» What you have to do
Transcribe, word for word, every line from the one containing "The width and" through the final line of the records, and omit the pictures.
++++ Record excerpts
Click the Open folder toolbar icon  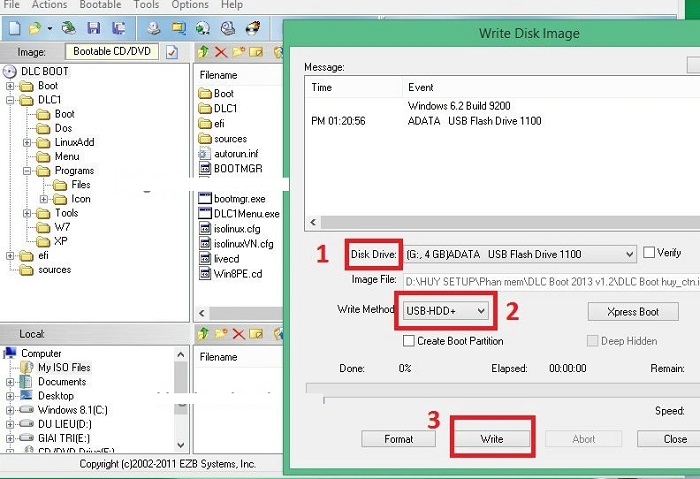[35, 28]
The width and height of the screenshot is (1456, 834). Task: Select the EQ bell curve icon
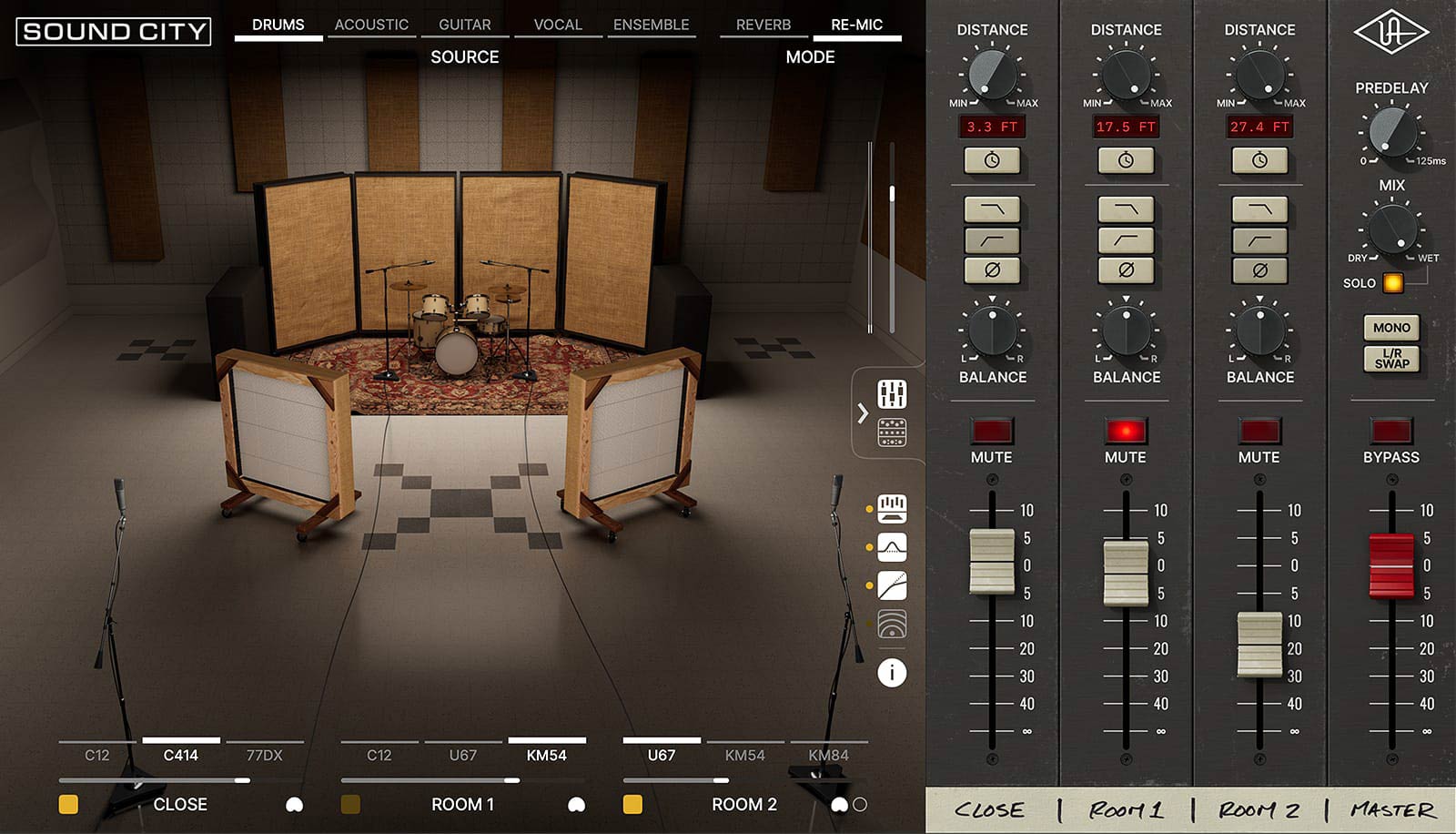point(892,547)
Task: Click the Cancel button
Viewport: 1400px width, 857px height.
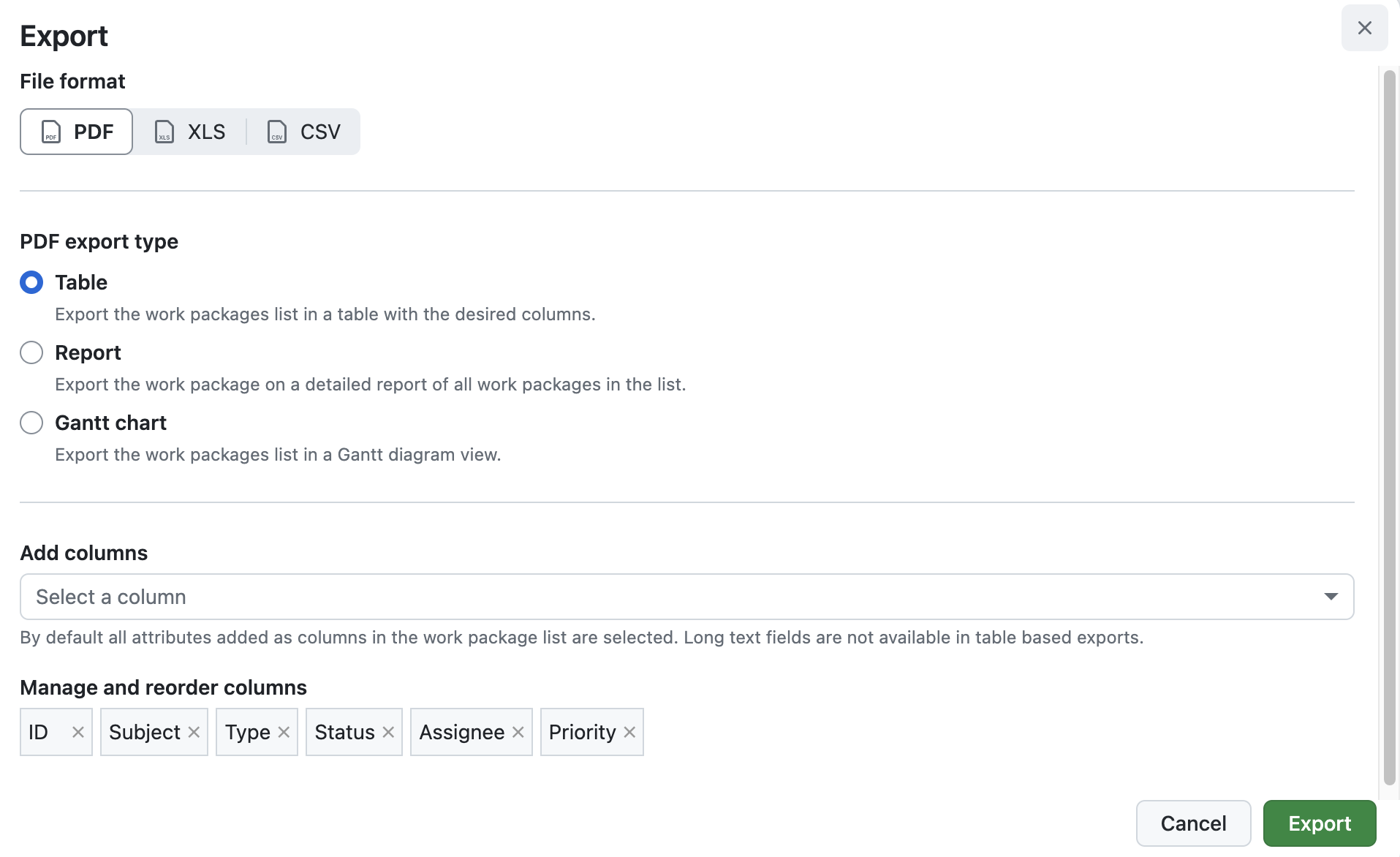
++++++++
» Result of this exercise
The width and height of the screenshot is (1456, 834). Task: Select the EQ bell curve icon
point(892,547)
Task: Click the Cancel button
Viewport: 1400px width, 857px height.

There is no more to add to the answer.